Wie aus der Jahresbilanz der Bundesagentur für Arbeit über den Leistungsmissbrauch von Hartz IV Empfängern ersichtlich ist, nahm die Zahl der Straf- und Bußgeldverfahren, die gegen Hartz IV Empfänger eingeleitet wurden, in 2009 um 1,8 Prozent zu. Knapp 165.000 Fälle mit Hartz IV Betrug wurden somit verzeichnet, bei denen es sich meist um falsche Angaben der Hartz IV Empfänger handelte. Die falschen Angaben der Langzeitarbeitslosen wurden gegenüber den Arbeitsgemeinschaften ARGE oder den Jobcentern gemacht, um über höhere Leistungen verfügen zu können. Macht ein Leistungsempfänger von ALG II unvollständige oder falsche Angaben im Hinblick auf mögliche Nebeneinkünfte oder das Vermögen, liegt ein Leistungsmissbrauch vor.

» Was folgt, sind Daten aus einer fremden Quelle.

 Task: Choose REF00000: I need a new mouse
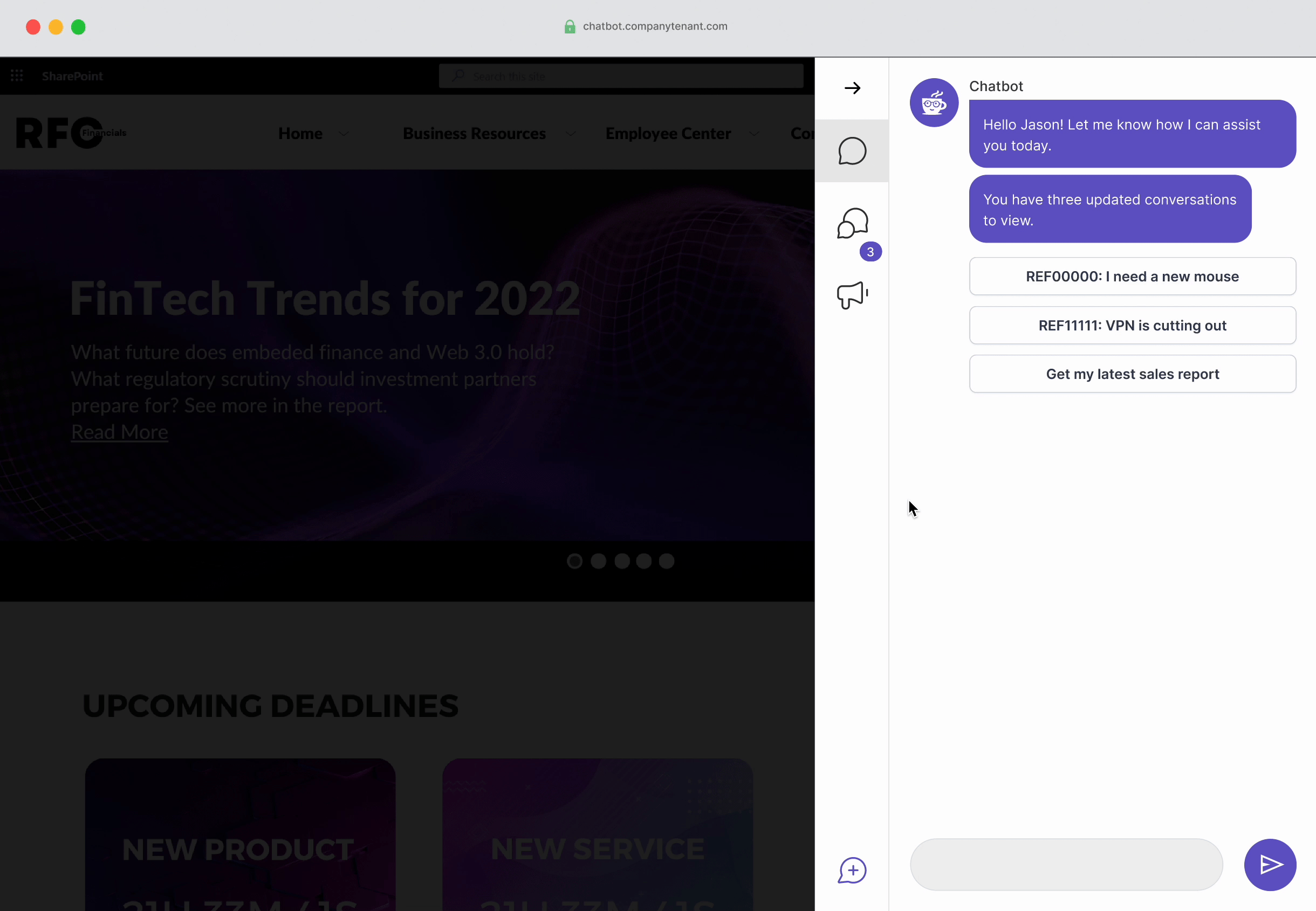[x=1132, y=277]
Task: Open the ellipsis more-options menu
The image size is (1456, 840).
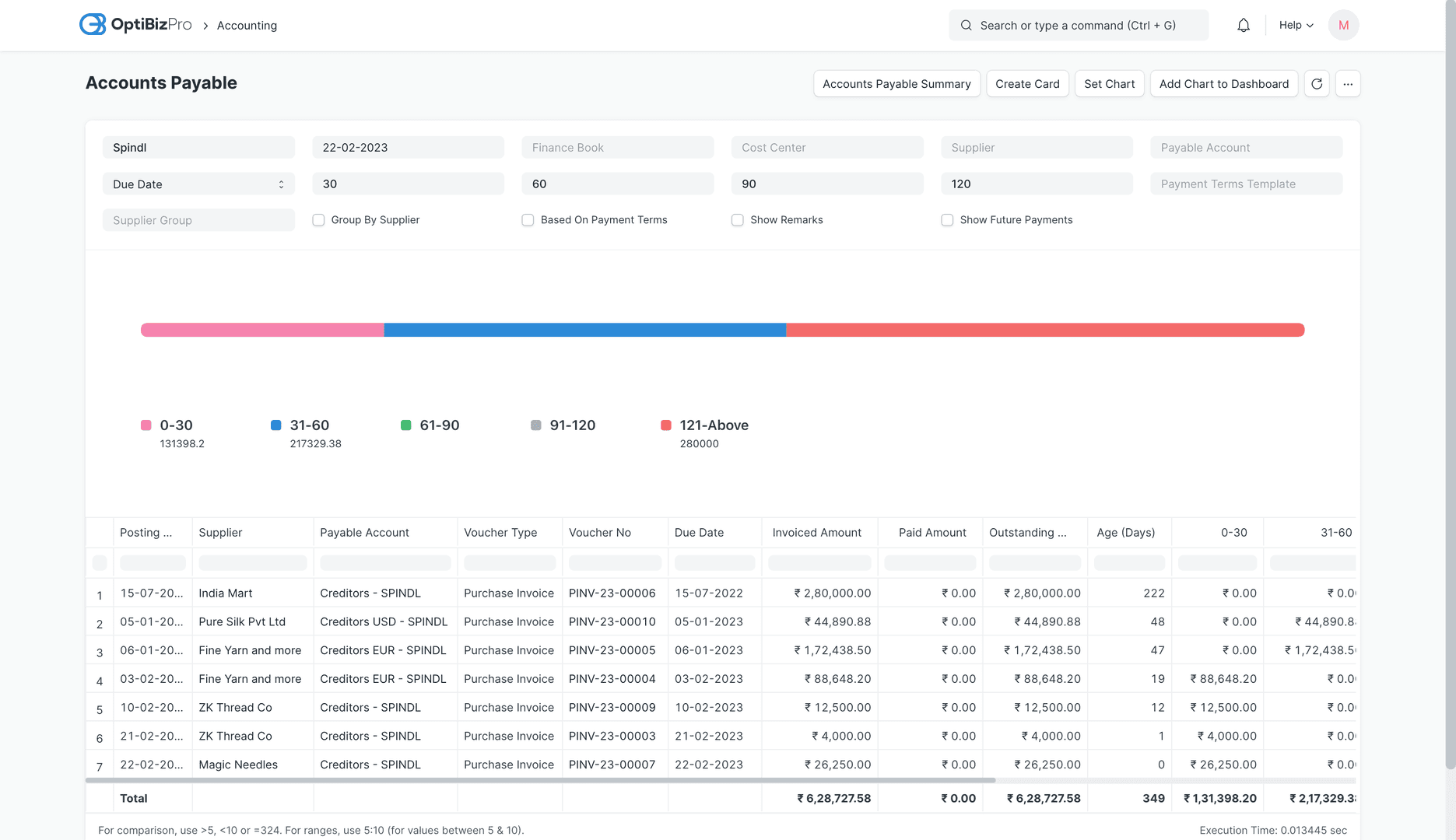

Im Durchschnitt beanspruchten im Jahr 2009 rund 6,5 Millionen Bürger die Grundsicherung Hartz IV aus dem SGB II. Wie die Bundesagentur für Arbeit mitteilte, lag die Gesamtzahl der Missbrauchsquote bei 1,9 Prozent. In diese Quote sind nach Angaben der Bundesagentur für Arbeit auch geringfügige Verletzungen, die als Ordnungswidrigkeiten gelten, enthalten. Für diese Ordnungswidrigkeiten werden Geldbußen verhängt, deren Höhe von den Jobcentern selbst festgelegt wird.
Die Zahl der Schwarzarbeiter hat sich in 2009 im Vergleich zum Jahr 2008 deutlich erhöht. Rund 39.000 Fälle von den insgesamt rund 126.000 abgeschlossenen Verfahren wurden an die Zollverwaltung weitergeleitet, um die Ermittlungen aufzunehmen. Die Zahl der an die Zollverwaltung wegen Schwarzarbeit weitergeleiteten Fälle lag in 2008 noch bei rund 36.500.
Bei den Strafverfolgungsbehörden steigt die Anzahl der Akten, die über die Hilfebedürftigen von der Bundesagentur weitergegeben werden. Wie aus dem Bericht der Bundesagentur für Arbeit ersichtlich ist, wurden die Fälle von knapp 13.000 Hartz IV Empfängern mit begründetem Straftatbestand der Staatsanwaltschaft zur Ermittlung übergeben. Im Vergleich zu 2008 konnte somit eine Steigerung von 4,9 Prozent verzeichnet werden.